▸ TASK STATEMENT
Please filter the data down to the lines that include the word "sidebar" and copy them.
---------- RECORDS FOR PROCESSING ----------
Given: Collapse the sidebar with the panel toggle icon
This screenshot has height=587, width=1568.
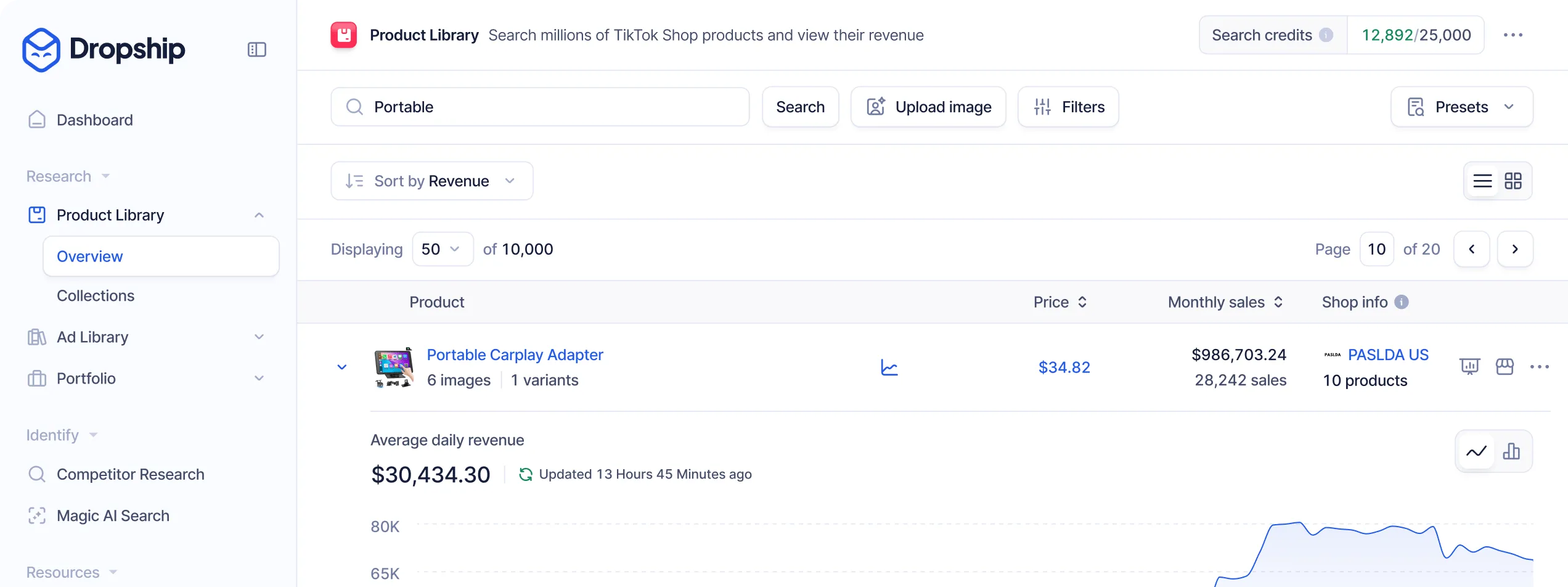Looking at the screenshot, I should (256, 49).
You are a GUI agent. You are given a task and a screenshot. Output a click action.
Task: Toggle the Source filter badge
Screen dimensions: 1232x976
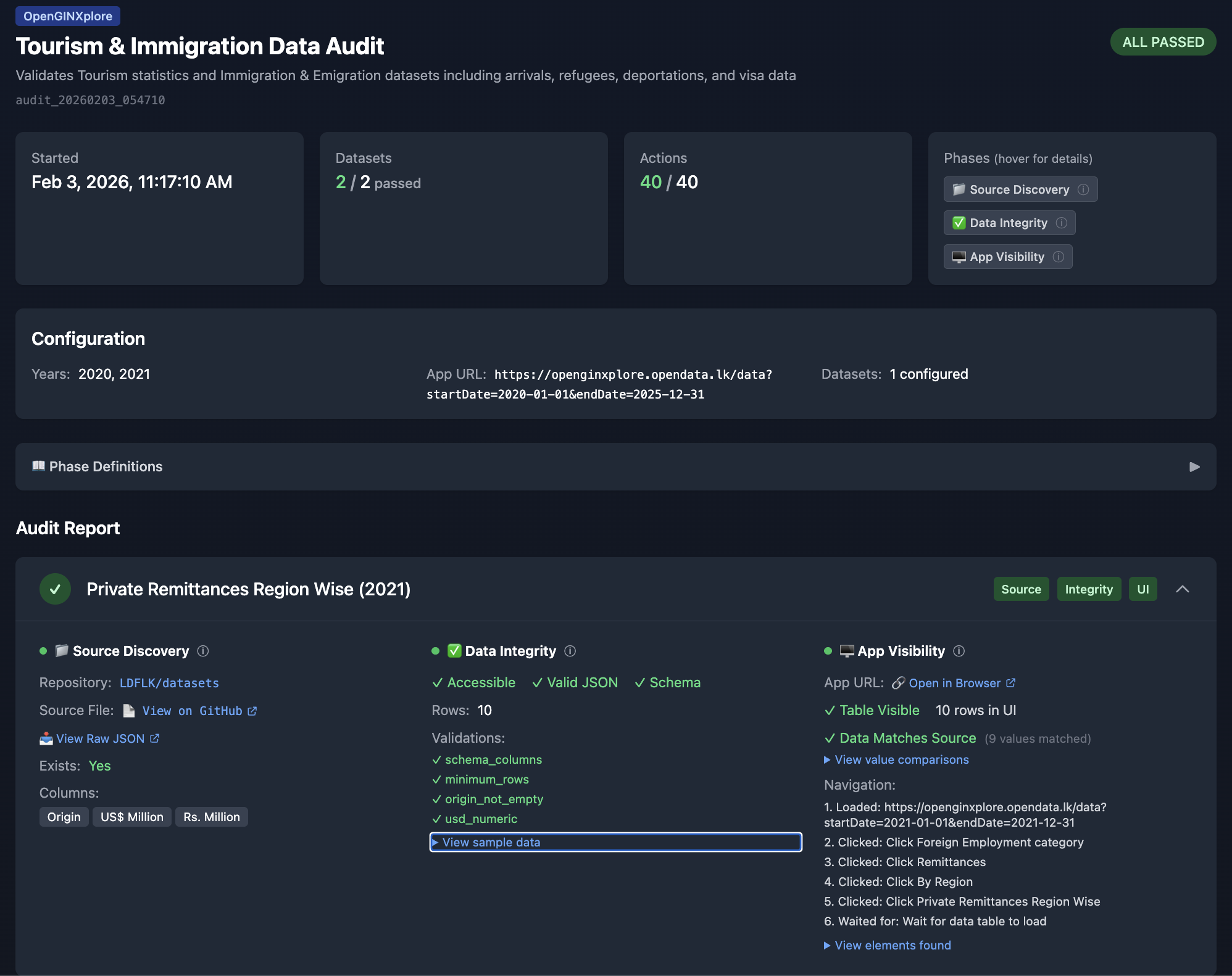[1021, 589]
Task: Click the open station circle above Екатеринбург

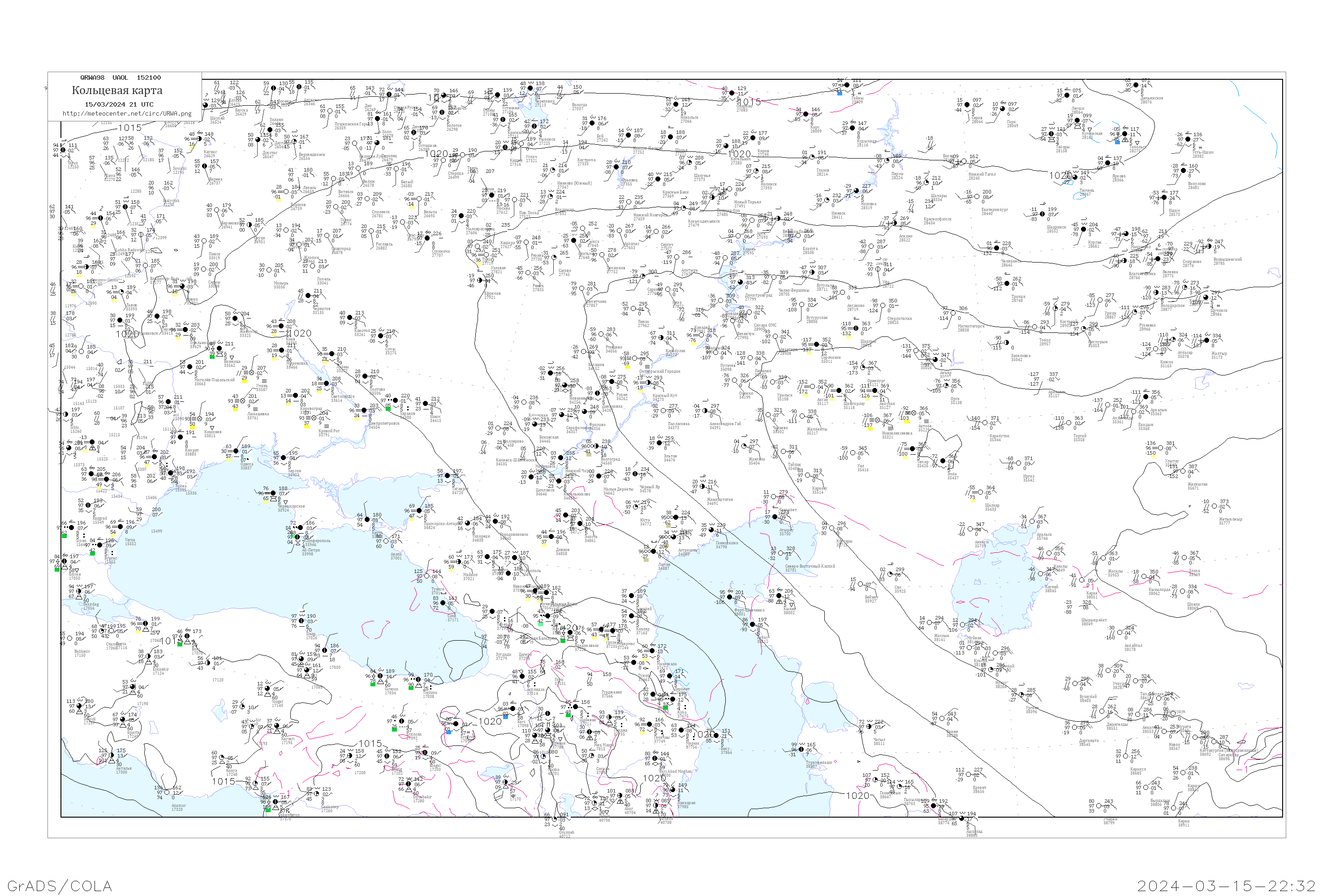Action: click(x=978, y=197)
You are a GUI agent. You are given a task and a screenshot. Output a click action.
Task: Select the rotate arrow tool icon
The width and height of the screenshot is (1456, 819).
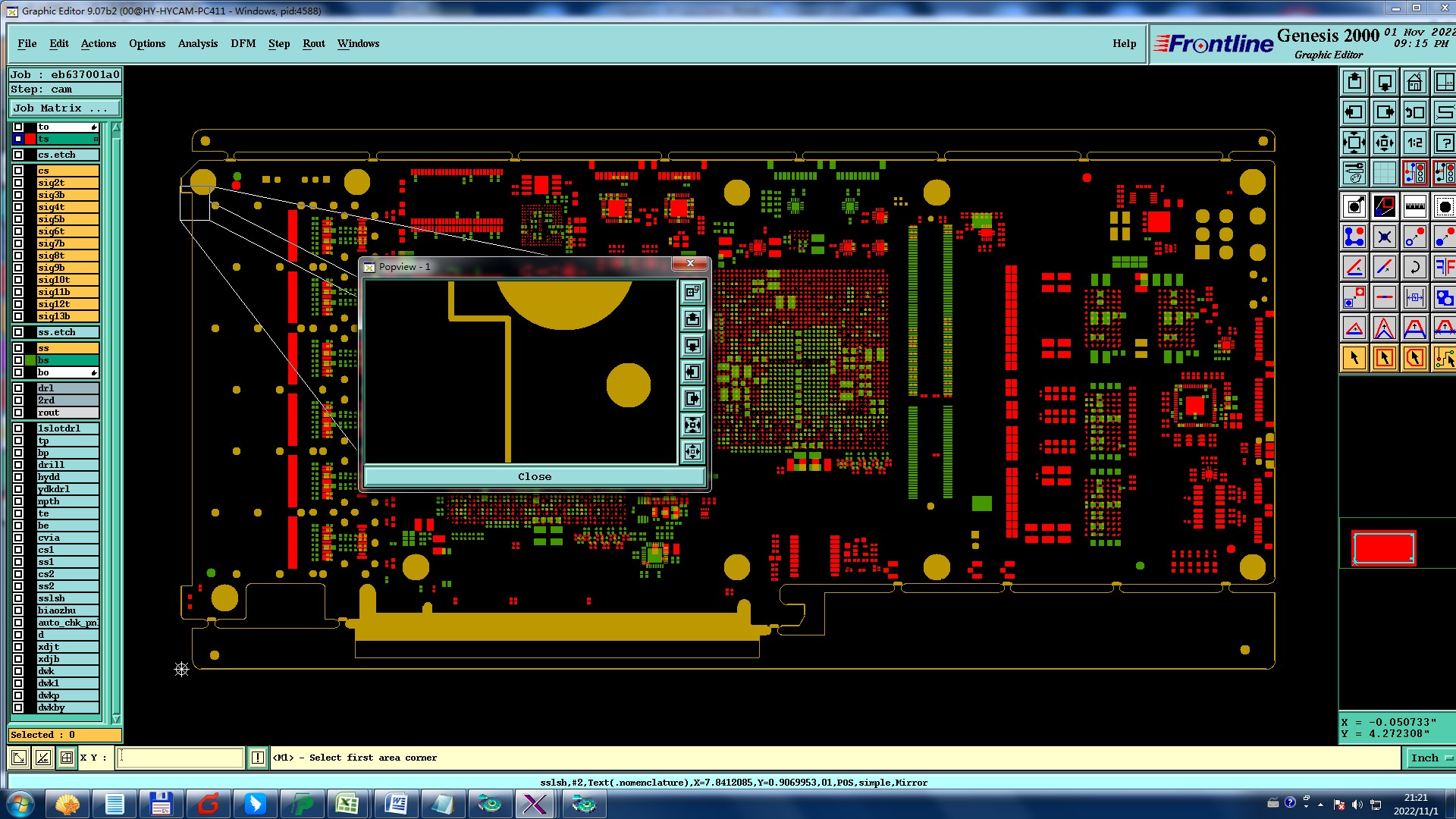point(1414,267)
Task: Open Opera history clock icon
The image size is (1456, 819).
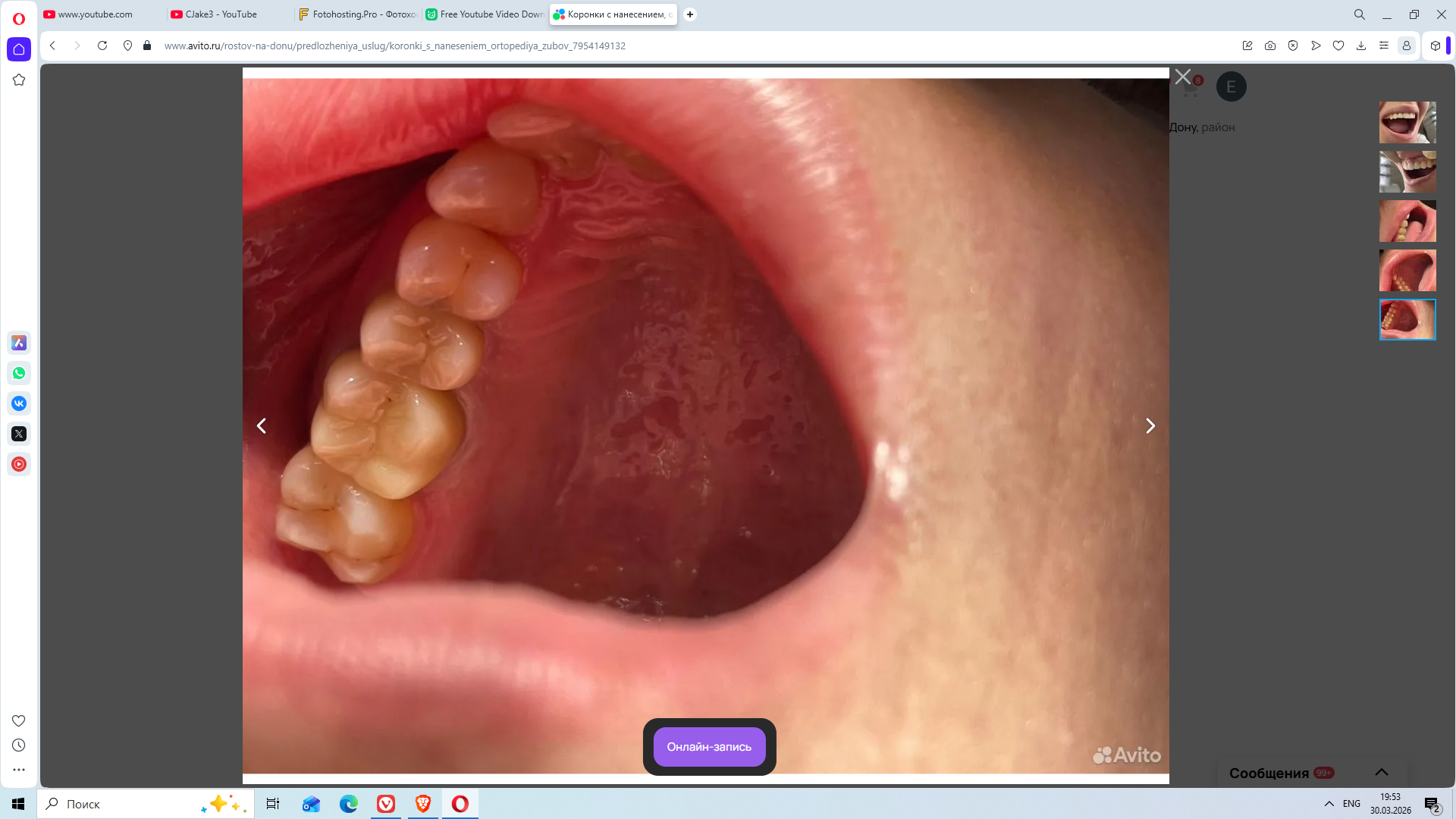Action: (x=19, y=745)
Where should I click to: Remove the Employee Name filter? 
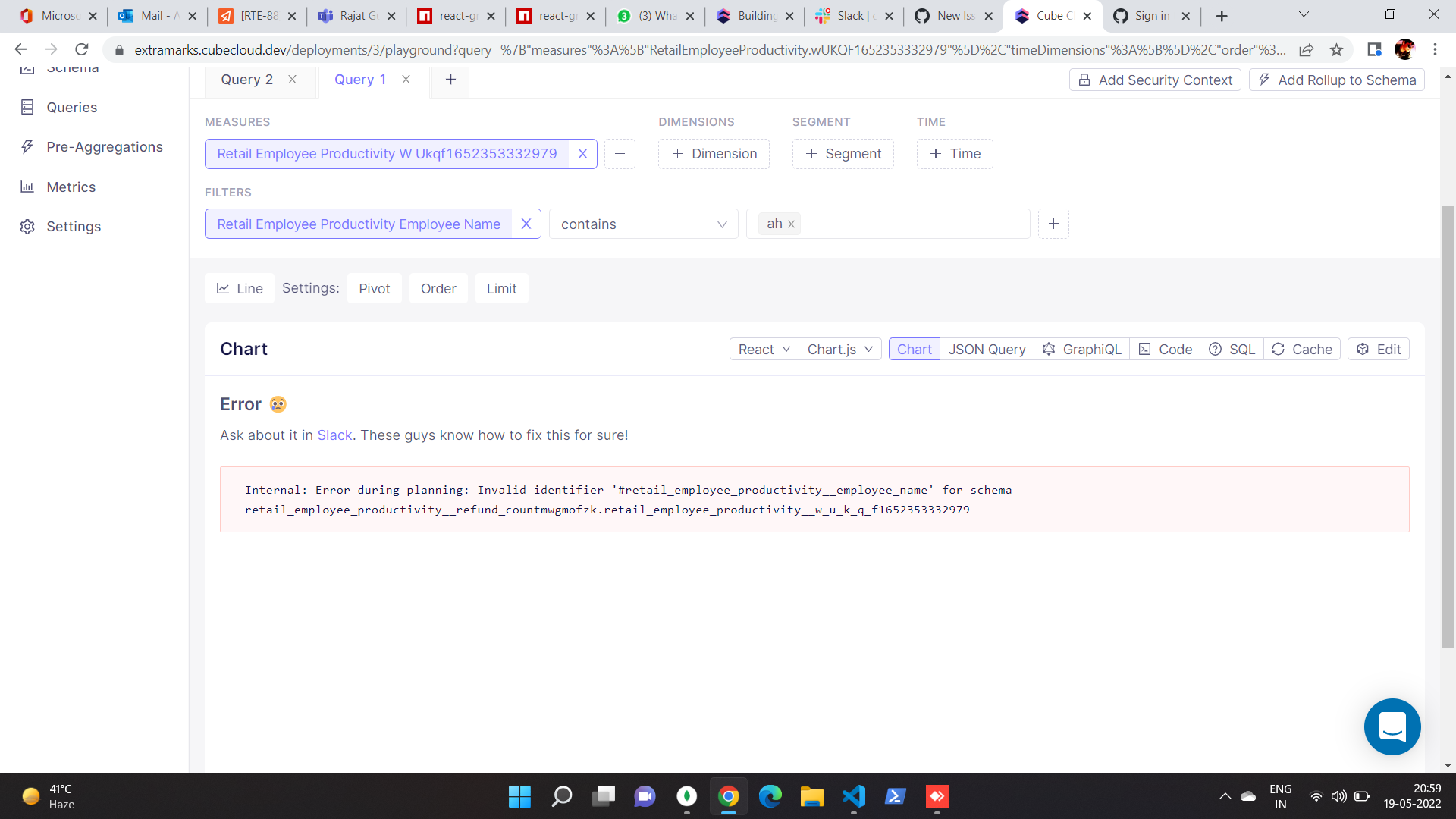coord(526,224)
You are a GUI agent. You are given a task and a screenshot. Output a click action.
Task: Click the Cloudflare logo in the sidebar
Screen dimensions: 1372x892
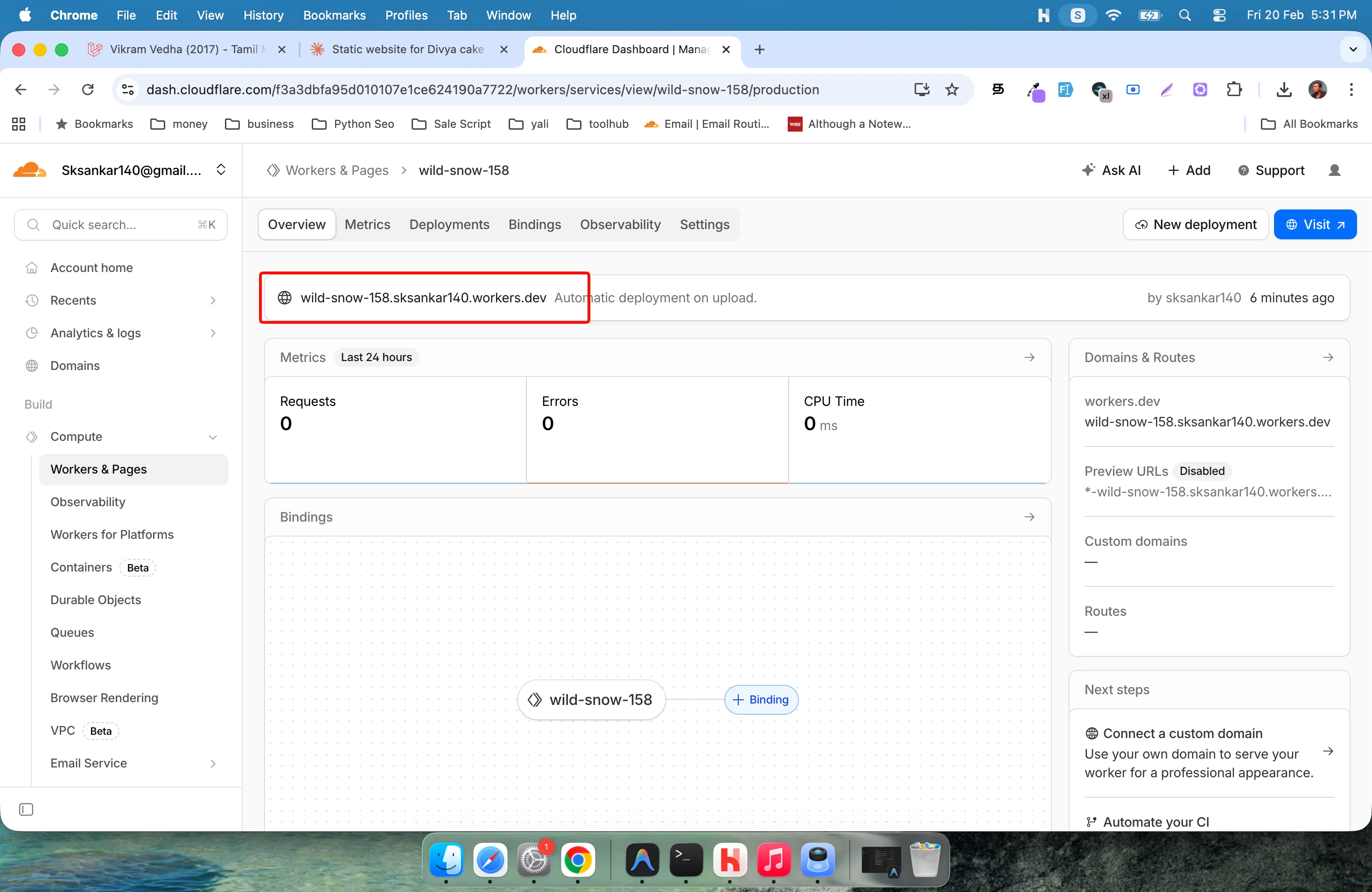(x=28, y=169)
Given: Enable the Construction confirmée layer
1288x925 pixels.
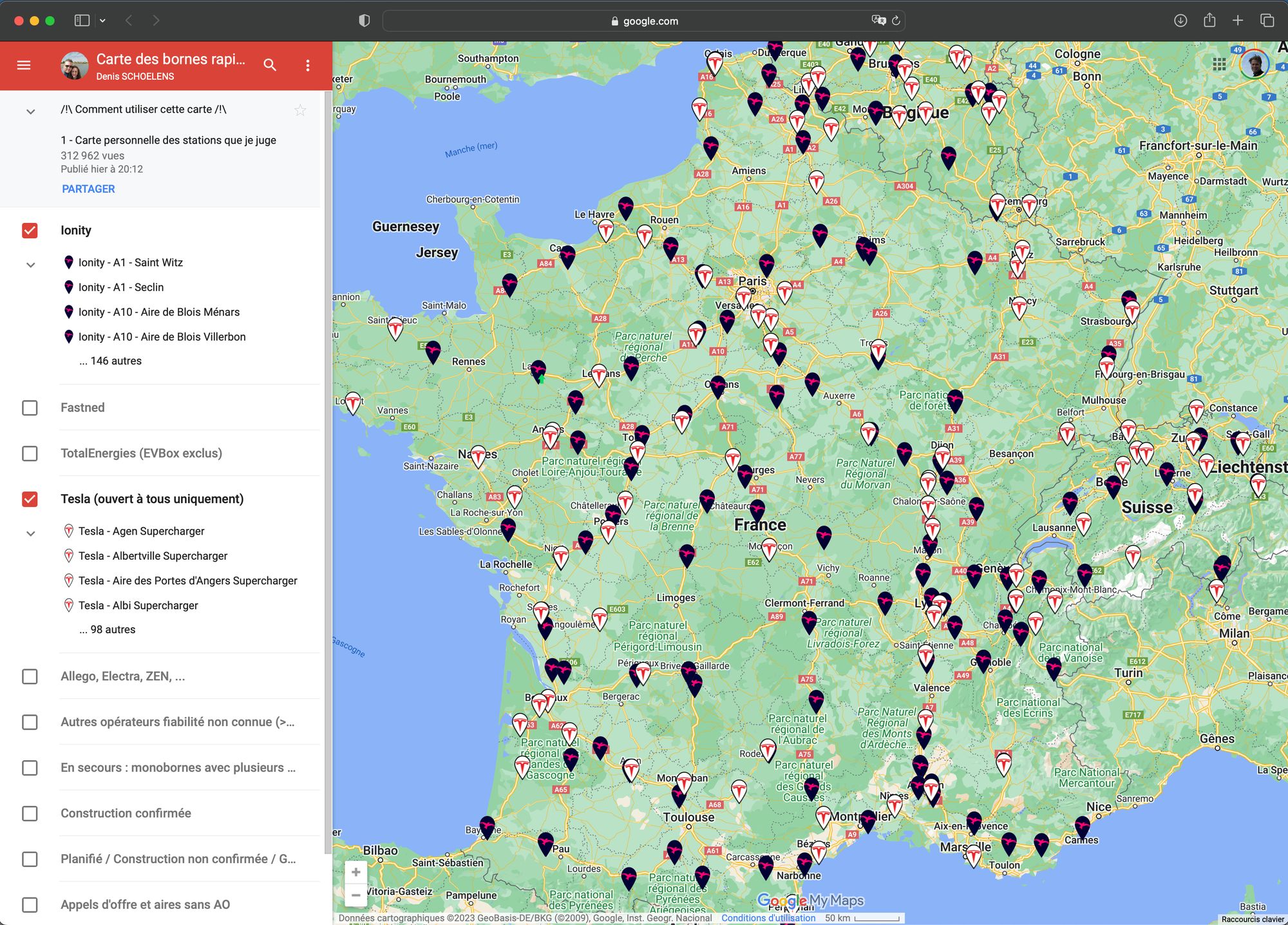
----------
▸ RESPONSE
Given: Collapse the sidebar with the panel toggle icon
Task: Click the Cloudflare logo in the sidebar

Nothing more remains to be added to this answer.